- [Aim of the task]: Extract all lines in the data that contain the word "agent".

Dataset items
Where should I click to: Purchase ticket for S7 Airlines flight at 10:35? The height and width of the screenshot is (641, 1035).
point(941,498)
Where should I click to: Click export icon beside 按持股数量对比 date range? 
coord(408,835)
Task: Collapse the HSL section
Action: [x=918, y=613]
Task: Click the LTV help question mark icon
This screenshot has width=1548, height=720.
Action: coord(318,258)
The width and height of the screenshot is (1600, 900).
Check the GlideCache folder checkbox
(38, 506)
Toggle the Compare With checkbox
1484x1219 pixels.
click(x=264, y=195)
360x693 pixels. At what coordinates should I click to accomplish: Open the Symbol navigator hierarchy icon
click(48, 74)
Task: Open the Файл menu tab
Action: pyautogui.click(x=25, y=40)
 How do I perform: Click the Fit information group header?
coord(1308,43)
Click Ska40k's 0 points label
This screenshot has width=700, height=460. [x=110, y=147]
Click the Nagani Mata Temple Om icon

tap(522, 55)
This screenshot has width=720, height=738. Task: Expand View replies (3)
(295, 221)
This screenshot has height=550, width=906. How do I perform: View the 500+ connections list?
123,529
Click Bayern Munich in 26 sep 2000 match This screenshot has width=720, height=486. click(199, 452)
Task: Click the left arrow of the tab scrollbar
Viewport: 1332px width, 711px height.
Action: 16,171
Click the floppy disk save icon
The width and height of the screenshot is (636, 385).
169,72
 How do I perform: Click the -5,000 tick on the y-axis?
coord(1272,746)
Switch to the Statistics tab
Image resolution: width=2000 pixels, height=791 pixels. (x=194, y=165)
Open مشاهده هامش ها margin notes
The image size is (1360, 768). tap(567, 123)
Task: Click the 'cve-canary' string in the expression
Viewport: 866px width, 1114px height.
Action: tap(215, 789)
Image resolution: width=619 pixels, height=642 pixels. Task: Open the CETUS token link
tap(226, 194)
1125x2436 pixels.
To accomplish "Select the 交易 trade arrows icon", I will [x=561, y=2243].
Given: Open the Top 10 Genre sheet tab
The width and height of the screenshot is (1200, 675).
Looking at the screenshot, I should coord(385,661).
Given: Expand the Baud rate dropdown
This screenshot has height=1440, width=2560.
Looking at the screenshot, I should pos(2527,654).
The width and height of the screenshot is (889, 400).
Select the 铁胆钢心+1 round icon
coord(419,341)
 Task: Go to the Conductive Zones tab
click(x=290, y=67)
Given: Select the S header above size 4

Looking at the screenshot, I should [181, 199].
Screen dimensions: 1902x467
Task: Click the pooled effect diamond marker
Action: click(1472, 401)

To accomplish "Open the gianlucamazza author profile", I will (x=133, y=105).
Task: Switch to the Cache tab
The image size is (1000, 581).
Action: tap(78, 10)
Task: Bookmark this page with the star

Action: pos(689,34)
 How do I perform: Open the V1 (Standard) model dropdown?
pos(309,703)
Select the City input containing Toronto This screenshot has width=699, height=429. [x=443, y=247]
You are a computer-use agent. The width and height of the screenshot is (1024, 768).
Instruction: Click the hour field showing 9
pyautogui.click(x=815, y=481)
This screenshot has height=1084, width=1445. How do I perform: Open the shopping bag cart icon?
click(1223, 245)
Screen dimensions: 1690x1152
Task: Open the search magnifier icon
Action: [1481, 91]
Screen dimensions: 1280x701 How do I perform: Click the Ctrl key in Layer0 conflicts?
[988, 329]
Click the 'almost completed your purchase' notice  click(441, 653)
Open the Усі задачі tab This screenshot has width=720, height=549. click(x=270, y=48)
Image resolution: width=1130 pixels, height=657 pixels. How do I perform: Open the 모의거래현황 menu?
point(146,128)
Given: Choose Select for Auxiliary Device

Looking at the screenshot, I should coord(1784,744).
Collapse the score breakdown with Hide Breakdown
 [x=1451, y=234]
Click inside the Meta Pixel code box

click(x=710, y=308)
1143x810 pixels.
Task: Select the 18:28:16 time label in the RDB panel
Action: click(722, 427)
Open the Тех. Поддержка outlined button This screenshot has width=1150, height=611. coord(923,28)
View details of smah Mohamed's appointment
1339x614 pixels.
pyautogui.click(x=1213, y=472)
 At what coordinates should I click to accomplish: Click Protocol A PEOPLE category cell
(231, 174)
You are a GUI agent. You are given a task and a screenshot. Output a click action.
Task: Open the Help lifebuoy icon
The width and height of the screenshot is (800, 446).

- [Answer below]:
You are a computer-use agent. The width and height of the screenshot is (1024, 768).
You are a GUI agent. You are given a task and a screenshot. Output a click action.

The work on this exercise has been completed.